Written problem:
Extend the text below about container services and the computing system that hosts them, picking up right after its final sentence.

Thus, the example 470 shows the results file 197 when the cycle 200 of operational checks shows that neither the container runtime service 160 nor the container platform service 180 is operational. The example 470 further shows that the instance of combined services OS 150 on the operating system 110 was not operational, was installed and deployed at step 240, and is still not operational. This result is further indicative that none of the combined services 150, 170, 190 is operating to receive log entries.
The flow diagrams in FIGS. 2 and 3 are representative of example machine readable instructions for the processes deploying and initiating the components of the framework 100 (in FIG. 1), including the deployment script 300, the task scheduler, 130, the deployer daemon 140 (in FIG. 1), and also instances of the combined services 150, 170, 190 (in FIG. 1). In these examples, the machine readable instructions comprise an algorithm for execution by: (a) a processor; (b) a controller; and/or (c) one or more other suitable processing device(s). The algorithm may be embodied in software stored on tangible media such as flash memory, CD-ROM, floppy disk, hard drive, digital video (versatile) disk (DVD), or other memory devices. However, persons of ordinary skill in the art will readily appreciate that the entire algorithm and/or parts thereof can alternatively be executed by a device other than a processor and/or embodied in firmware or dedicated hardware in a well-known manner (e.g., it may be implemented by an application specific integrated circuit [ASIC], a programmable logic device [PLD], a field programmable logic device [FPLD], a field programmable gate array [FPGA], discrete logic, etc.). For example, any or all of the components of the interfaces can be implemented by software, hardware, and/or firmware. Also, some or all of the machine readable instructions represented by the flow diagrams may be implemented manually. Further, although the example algorithm is described with reference to the flowcharts illustrated in FIGS. 2 and 3, persons of ordinary skill in the art will readily appreciate that many other methods of implementing the example machine readable instructions may alternatively be used. For example, the order of execution of the blocks may be changed, and/or some of the blocks described may be changed, eliminated, or combined.
FIG. 5 illustrates an example computing system 500, which can be representative of the local host 120 shown in FIG. 1. The components of the computing system 500 are in electrical communication with each other using a bus 502. The system 500 includes a processing unit (CPU or processor) 530; which are analogous to the one or more data processors 122 in FIG. 1. The system 500 includes a system bus 502 that couples various system components, including the system memory 504 (e.g., read only memory (ROM) 506 and random access memory (RAM) 508), to the processor 530. The system 500 can include a cache of high-speed memory connected directly with, in close proximity to, or integrated as part of the processor 530. The system 500 includes a storage device 512 analogous to the non-transitory computer-readable storage medium 195 shown in FIG. 1.
The system 500 can, for example, copy data from the memory 504 and/or the storage device 512 to the cache 528 for quick access by the processor 530. In this way, the cache can provide a performance boost for processor 530 while waiting for data. These and other modules can control or be configured to control the processor 530 to perform various actions. Other system memory 504 may be available for use as well. The memory 504 can include multiple different types of memory with different performance characteristics. The processor 530 can include any general purpose processor and a hardware module or software module, such as module 1 514, module 2 516, and module 3 518 embedded in storage device 512. The hardware module or software module is configured to control the processor 530, as well as a special-purpose processor where software instructions are incorporated into the actual processor design. The processor 530 may essentially be a completely self-contained computing system that contains multiple cores or processors, a bus, memory controller, cache, etc. A multi-core processor may be symmetric or asymmetric.

Stored data:
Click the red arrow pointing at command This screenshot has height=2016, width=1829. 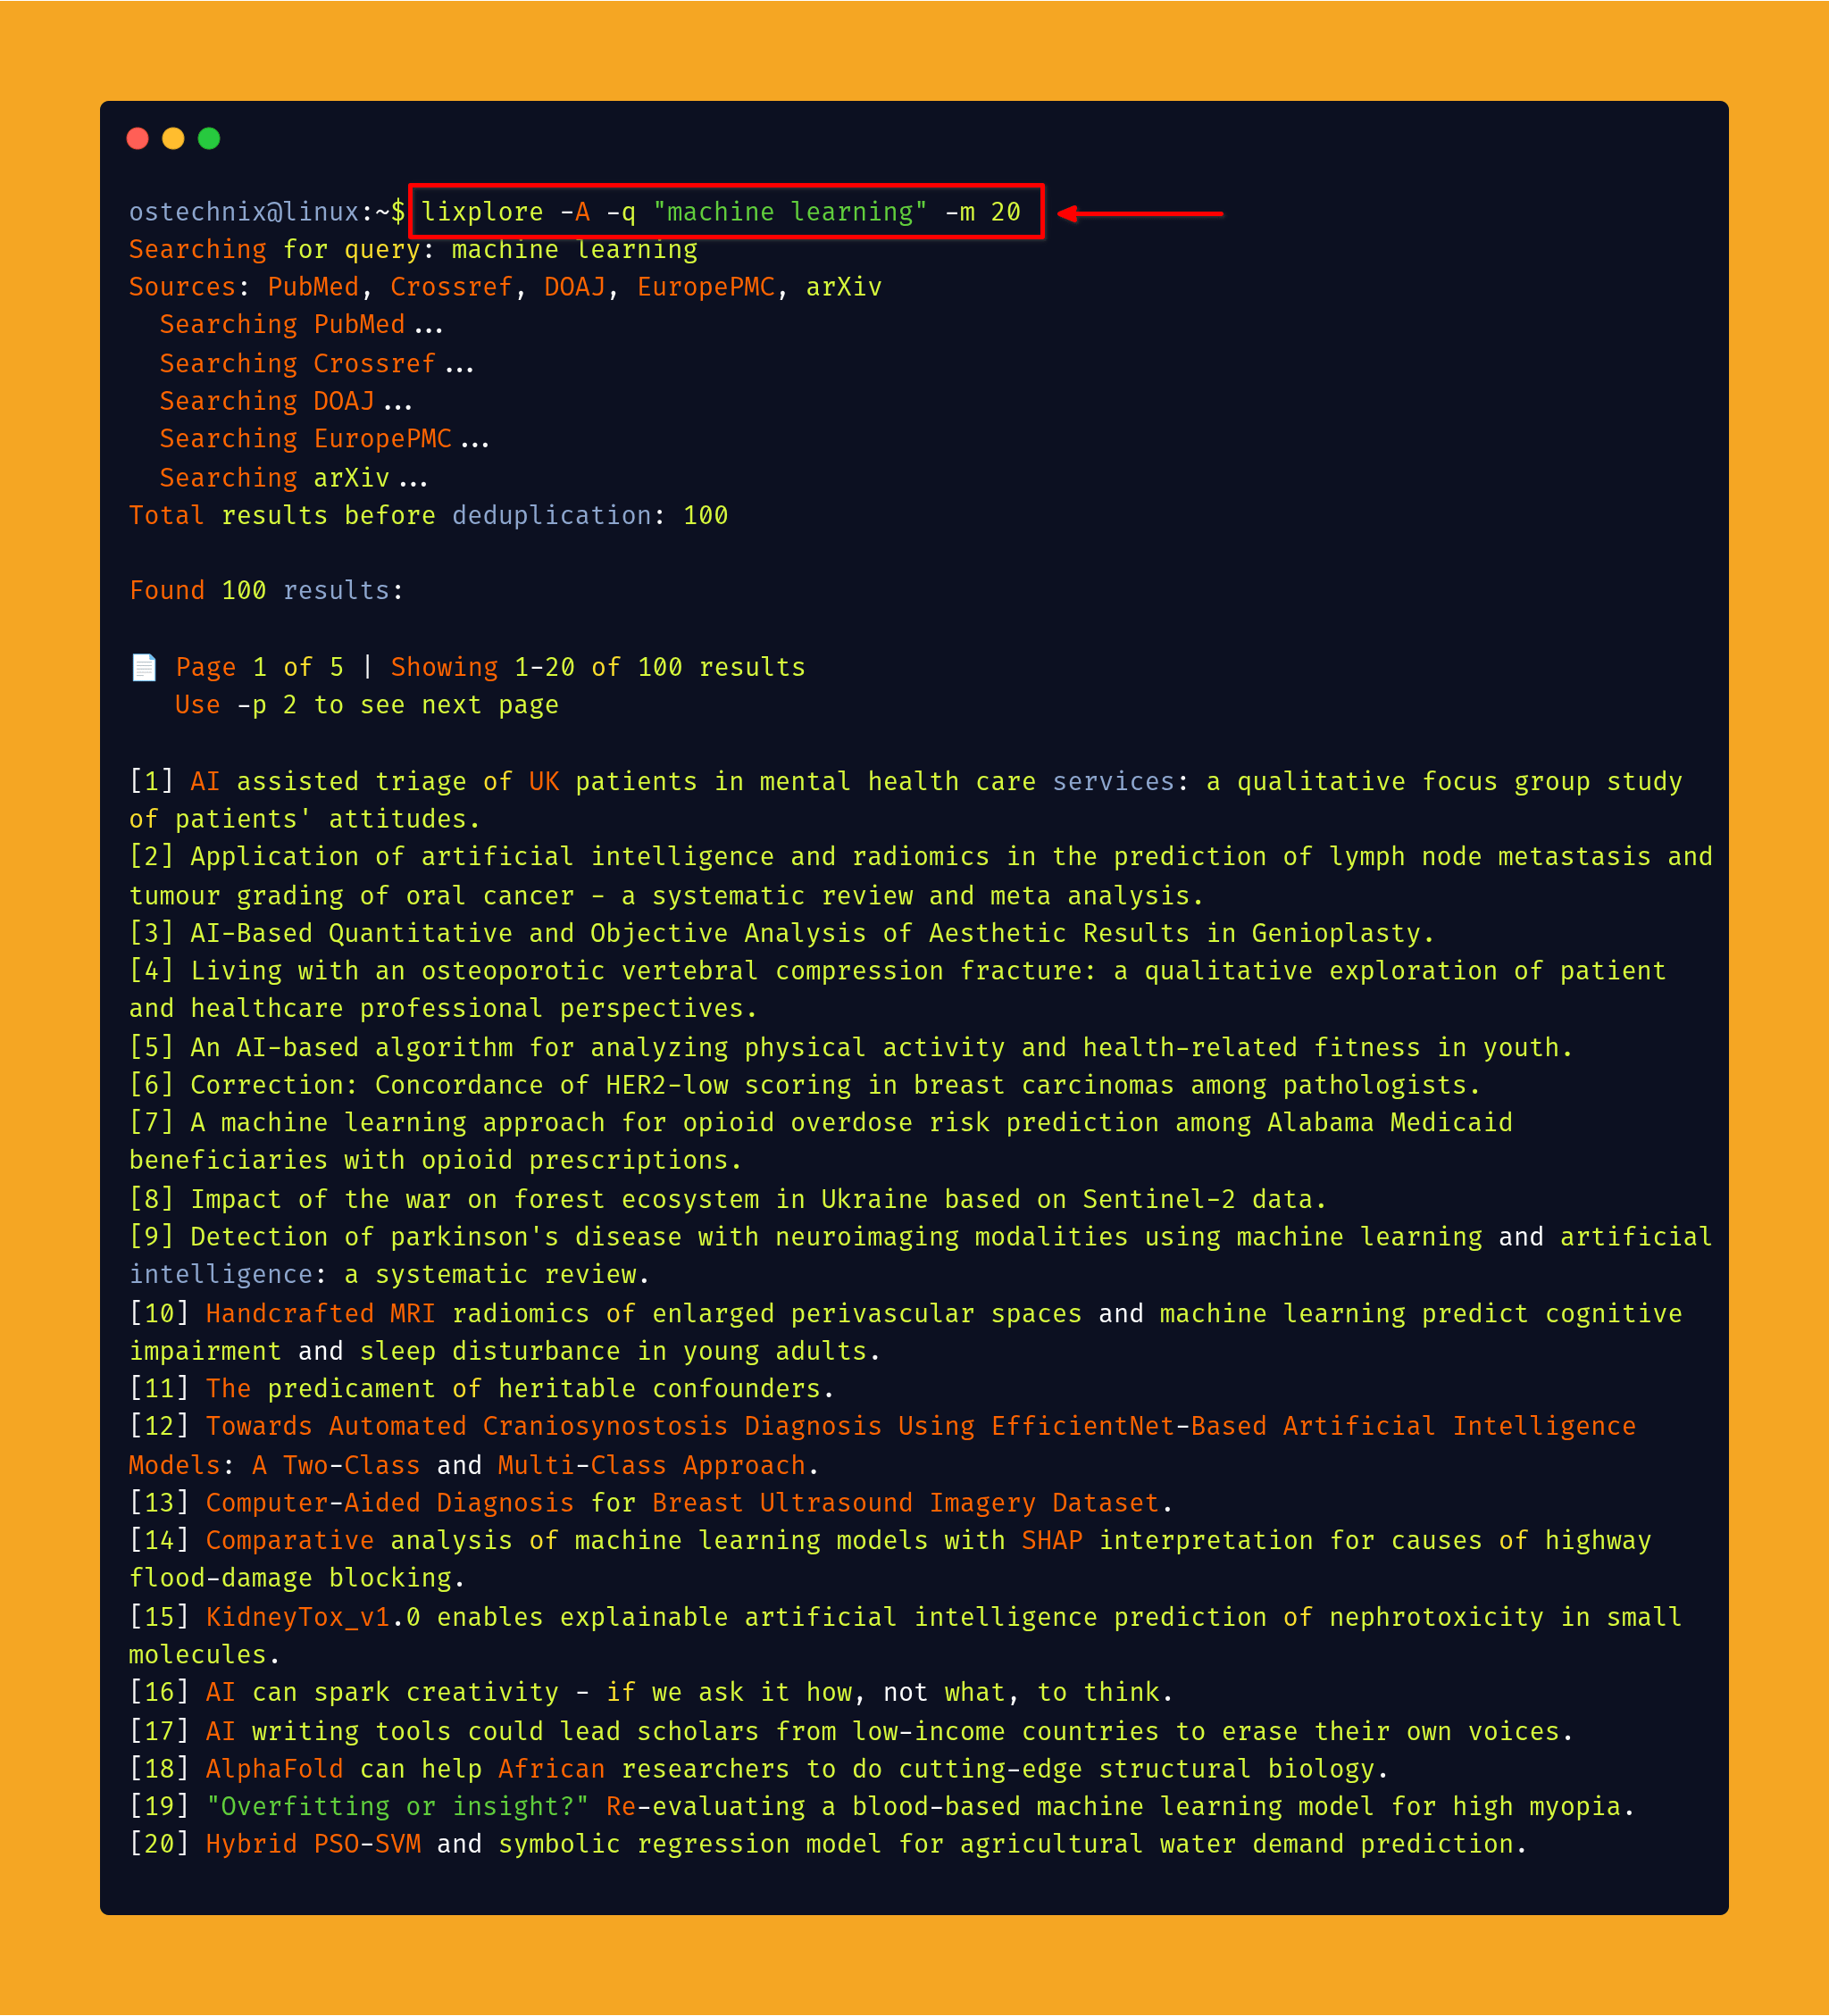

Task response:
To enable user interaction with the computing device 500, an input device 520, for example, is provided as an input mechanism. The input device 520 can comprise a microphone for speech, a touch-sensitive screen for gesture or graphical input, keyboard, mouse, motion input, and so forth. In some instances, multimodal systems can enable a user to provide multiple types of input to communicate with the system 500. In this example, an output device 522 is also provided. The communications interface 524 can govern and manage the user input and system output.
Storage device 512, which is generally representative of the non-transitory computer-readable storage medium 195, can be a non-volatile memory to store data that is accessible by a computer. The storage device 512 can be magnetic cassettes, flash memory cards, solid state memory devices, digital versatile disks, cartridges, random access memories (RAMs) 508, read only memory (ROM) 506, and hybrids thereof.
The controller 510 can be a specialized microcontroller or processor on the system 500, such as a BMC (baseboard management controller). In some cases, the controller 510 can be part of an Intelligent Platform Management Interface (IPMI). Moreover, in some cases, the controller 510 can be embedded on a motherboard or main circuit board of the system 500. The controller 510 can manage the interface between system management software and platform hardware. The controller 510 can also communicate with various system devices and components (internal and/or external), such as controllers or peripheral components, as further described below.
The controller 510 can generate specific responses to notifications, alerts, and/or events, and communicate with remote devices or components (e.g., electronic mail message, network message, etc.) to generate an instruction or command for automatic hardware recovery procedures, etc. An administrator can also remotely communicate with the controller 510 to initiate or conduct specific hardware recovery procedures or operations, as further described below.
The controller 510 can also include a system event log controller and/or storage for managing and maintaining events, alerts, and notifications received by the controller 510. For example, the controller 510 or a system event log controller can receive alerts or notifications from one or more devices and components, and maintain the alerts or notifications in a system event log storage component.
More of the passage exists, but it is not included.